ZEIT ONLINE: However, the ECB and the Federal Reserve have intervened. The Fed alone pumped billions, not billions, into the financial market within days. That shouldn't help?
El-Erian: This only prevented us from getting a financial crisis in addition to the economic crisis. Last Monday we were very close to falling into a depression like in the 1930s and at the same time repeating a financial crisis like 2008. Not only did the economy gradually collapse, more and more misfires appeared on the financial market. Both effects were mutually reinforcing. A spiral loomed down. The decisive intervention by the central banks has at least prevented this double crash for the time being. But we are anything but over the mountain.

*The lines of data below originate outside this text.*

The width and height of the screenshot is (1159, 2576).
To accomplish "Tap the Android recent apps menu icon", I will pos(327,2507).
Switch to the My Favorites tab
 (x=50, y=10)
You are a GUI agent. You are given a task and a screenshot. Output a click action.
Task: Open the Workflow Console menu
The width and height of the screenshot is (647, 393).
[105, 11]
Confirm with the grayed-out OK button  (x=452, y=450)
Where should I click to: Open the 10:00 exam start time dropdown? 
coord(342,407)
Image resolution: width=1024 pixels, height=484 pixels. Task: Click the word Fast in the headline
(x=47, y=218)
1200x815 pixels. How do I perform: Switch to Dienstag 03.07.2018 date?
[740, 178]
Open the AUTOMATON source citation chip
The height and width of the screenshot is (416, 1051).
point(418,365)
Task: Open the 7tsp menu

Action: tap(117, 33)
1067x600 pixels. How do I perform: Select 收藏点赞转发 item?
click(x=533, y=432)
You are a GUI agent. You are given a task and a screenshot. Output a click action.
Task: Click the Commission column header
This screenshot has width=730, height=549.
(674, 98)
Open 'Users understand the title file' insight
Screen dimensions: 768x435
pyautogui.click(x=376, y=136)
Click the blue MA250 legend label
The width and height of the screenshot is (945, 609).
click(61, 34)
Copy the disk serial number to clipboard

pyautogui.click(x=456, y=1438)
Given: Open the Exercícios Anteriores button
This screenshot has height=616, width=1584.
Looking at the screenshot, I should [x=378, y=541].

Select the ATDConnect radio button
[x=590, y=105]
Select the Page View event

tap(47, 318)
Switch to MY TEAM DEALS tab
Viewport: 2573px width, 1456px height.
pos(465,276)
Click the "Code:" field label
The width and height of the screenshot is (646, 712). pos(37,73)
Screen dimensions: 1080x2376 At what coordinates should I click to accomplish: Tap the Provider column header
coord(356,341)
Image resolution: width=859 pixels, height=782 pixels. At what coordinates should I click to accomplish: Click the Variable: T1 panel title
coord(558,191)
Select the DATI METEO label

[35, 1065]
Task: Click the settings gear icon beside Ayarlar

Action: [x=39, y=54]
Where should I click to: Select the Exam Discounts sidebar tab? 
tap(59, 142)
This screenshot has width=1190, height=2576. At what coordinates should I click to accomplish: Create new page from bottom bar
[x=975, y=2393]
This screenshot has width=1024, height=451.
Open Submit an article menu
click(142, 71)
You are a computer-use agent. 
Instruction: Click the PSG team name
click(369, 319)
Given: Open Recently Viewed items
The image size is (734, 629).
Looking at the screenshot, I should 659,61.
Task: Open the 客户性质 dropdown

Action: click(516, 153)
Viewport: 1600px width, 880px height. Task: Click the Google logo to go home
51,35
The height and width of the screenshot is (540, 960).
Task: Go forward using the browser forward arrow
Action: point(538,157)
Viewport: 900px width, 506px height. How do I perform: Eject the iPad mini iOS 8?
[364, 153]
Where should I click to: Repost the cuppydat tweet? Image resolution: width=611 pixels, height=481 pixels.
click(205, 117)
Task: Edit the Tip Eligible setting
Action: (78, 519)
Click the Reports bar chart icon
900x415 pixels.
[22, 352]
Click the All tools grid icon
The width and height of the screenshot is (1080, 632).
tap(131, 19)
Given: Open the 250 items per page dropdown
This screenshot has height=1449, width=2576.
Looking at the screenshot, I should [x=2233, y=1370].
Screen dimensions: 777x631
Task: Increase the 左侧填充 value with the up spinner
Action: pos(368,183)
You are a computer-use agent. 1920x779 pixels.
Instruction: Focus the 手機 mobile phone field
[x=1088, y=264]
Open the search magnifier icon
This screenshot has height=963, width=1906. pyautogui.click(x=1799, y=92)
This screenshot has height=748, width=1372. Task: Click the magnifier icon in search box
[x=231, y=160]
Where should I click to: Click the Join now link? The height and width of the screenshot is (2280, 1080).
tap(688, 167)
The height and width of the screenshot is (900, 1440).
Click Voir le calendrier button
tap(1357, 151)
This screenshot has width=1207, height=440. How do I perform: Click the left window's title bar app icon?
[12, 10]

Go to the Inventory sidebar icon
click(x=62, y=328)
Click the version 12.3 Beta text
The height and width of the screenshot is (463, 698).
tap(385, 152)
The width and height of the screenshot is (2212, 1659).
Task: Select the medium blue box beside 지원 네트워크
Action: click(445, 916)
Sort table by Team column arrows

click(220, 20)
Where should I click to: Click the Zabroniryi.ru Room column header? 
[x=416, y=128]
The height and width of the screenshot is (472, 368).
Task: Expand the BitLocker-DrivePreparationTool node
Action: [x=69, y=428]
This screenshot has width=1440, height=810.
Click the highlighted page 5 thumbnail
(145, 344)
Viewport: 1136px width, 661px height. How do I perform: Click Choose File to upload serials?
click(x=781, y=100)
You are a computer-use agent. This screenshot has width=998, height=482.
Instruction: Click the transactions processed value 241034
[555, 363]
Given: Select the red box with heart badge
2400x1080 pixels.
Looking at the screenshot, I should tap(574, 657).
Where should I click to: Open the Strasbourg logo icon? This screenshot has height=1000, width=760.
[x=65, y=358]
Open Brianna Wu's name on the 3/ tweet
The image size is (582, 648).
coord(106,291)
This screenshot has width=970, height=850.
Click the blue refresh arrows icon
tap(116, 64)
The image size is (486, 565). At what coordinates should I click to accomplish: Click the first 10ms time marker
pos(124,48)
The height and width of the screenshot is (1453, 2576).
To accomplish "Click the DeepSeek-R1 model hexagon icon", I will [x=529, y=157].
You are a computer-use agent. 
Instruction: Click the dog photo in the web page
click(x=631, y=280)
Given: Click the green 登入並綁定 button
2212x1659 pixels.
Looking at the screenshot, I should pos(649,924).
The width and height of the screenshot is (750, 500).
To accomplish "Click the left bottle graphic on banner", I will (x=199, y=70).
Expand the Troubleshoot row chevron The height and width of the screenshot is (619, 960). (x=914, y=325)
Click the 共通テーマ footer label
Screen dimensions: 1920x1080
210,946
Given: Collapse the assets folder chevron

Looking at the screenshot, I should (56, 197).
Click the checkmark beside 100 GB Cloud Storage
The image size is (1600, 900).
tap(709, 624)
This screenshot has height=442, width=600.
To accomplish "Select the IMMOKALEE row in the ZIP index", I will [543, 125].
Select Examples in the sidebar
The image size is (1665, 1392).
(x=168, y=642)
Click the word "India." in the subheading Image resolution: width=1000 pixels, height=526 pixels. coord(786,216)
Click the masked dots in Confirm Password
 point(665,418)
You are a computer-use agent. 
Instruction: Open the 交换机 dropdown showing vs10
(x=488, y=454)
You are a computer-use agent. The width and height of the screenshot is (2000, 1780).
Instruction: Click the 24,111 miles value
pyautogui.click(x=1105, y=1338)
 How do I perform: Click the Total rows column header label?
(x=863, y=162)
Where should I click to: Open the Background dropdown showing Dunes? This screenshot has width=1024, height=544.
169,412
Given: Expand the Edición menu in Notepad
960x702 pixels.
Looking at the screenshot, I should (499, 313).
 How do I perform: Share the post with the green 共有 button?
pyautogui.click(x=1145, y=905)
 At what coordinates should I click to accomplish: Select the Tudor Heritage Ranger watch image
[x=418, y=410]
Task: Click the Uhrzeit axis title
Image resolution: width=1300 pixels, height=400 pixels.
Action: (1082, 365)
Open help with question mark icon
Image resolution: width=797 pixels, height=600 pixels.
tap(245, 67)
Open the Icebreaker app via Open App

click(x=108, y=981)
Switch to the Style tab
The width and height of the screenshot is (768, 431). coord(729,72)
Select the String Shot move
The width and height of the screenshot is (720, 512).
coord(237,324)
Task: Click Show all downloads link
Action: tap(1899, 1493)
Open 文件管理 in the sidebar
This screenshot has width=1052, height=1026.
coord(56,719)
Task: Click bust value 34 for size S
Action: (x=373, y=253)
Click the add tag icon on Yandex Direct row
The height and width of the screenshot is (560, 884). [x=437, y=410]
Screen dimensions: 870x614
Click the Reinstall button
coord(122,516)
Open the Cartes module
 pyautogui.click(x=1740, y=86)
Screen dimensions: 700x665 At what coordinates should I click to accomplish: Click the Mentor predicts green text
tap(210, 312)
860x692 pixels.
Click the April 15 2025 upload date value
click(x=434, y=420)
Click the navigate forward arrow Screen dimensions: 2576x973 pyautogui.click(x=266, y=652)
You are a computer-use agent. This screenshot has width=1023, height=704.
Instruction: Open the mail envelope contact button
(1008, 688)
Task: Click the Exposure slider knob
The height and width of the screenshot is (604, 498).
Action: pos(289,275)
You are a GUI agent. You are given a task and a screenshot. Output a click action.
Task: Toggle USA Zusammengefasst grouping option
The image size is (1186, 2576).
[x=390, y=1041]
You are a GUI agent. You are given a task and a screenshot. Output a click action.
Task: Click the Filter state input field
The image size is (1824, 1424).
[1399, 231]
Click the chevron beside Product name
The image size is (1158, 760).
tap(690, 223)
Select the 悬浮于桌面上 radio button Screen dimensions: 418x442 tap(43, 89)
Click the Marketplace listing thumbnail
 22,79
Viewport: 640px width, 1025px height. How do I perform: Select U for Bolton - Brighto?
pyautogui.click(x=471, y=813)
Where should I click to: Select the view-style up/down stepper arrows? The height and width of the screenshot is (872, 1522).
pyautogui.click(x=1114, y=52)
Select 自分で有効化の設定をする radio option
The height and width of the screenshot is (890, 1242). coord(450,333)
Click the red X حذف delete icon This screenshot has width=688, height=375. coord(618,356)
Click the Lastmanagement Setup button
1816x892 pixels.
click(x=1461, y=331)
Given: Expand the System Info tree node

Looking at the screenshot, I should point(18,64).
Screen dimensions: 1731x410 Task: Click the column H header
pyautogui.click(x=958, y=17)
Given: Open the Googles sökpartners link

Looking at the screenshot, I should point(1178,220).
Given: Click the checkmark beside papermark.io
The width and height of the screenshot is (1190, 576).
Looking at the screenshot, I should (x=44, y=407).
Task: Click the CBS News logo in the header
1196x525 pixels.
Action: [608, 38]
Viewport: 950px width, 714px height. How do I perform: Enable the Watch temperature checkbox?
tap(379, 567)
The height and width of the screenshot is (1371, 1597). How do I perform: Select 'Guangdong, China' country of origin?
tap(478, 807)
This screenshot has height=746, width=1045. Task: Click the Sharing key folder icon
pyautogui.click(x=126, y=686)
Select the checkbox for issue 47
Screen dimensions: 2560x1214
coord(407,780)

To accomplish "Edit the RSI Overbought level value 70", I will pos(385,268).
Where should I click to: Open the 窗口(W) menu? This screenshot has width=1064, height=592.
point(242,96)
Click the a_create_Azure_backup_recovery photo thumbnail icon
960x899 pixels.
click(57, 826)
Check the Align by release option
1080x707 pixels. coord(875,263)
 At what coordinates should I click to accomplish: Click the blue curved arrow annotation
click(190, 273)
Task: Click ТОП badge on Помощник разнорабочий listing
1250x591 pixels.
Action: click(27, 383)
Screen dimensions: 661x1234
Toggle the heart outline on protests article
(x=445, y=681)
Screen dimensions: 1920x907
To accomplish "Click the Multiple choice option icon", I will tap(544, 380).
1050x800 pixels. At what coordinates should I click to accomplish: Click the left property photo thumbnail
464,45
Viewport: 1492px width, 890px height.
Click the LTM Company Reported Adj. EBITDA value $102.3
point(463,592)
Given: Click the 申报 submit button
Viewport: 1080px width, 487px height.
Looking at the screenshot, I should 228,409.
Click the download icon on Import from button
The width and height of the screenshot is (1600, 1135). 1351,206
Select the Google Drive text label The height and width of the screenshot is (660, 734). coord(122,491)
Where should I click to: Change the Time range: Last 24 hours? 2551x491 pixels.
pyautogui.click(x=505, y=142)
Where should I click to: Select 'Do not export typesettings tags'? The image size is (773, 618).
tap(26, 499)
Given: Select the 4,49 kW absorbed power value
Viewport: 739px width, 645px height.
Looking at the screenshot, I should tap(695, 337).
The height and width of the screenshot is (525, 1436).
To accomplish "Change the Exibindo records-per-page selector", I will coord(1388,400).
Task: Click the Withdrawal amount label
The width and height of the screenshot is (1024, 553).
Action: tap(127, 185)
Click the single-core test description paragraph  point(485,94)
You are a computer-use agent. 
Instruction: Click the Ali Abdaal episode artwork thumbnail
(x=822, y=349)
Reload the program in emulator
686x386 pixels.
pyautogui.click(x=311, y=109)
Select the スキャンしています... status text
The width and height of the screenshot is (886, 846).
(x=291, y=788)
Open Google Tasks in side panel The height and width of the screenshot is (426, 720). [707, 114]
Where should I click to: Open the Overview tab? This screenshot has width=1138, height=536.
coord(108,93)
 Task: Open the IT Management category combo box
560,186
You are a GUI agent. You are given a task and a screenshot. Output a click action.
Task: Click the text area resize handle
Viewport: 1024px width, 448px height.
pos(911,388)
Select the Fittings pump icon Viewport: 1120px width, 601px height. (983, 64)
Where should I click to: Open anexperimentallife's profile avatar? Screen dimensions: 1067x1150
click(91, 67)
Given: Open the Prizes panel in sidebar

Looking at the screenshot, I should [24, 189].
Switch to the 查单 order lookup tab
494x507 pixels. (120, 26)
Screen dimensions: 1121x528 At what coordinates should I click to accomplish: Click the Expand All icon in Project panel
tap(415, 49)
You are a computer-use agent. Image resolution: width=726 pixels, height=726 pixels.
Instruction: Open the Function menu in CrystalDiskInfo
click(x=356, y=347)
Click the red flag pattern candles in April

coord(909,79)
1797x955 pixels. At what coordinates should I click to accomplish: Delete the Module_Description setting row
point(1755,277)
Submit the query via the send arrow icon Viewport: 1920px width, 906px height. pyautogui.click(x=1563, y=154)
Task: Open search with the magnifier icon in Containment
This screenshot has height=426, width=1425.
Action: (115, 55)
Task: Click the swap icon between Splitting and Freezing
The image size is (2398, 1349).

ZEIT ONLINE: On Friday, Donald Trump signed a law that allows $ 2 trillion in aid to flow. There has never been such a huge stimulus package.
El-Erian: Stop, that's not an economic stimulus package! It's not about boosting the economy. It is only a question of limiting the damage. Again, we can get the economy up and running again once we find a medical solution.
ZEIT ONLINE: Are the government's measures enough to save the largest economy?
El-Erian: Two trillion dollars - two weeks ago that seemed absolutely unimaginable. But that's just the beginning, it won't be enough. The correct fiscal policy answer is now: cost whatever it may. But the big difficulty will be the implementation. That is not automatic. The pipelines are often missing, if you will, to get the funds to their destination as quickly as possible. And it's a race against time. If companies run out of money in the short term, even though they would otherwise be viable, they can still slip into bankruptcy.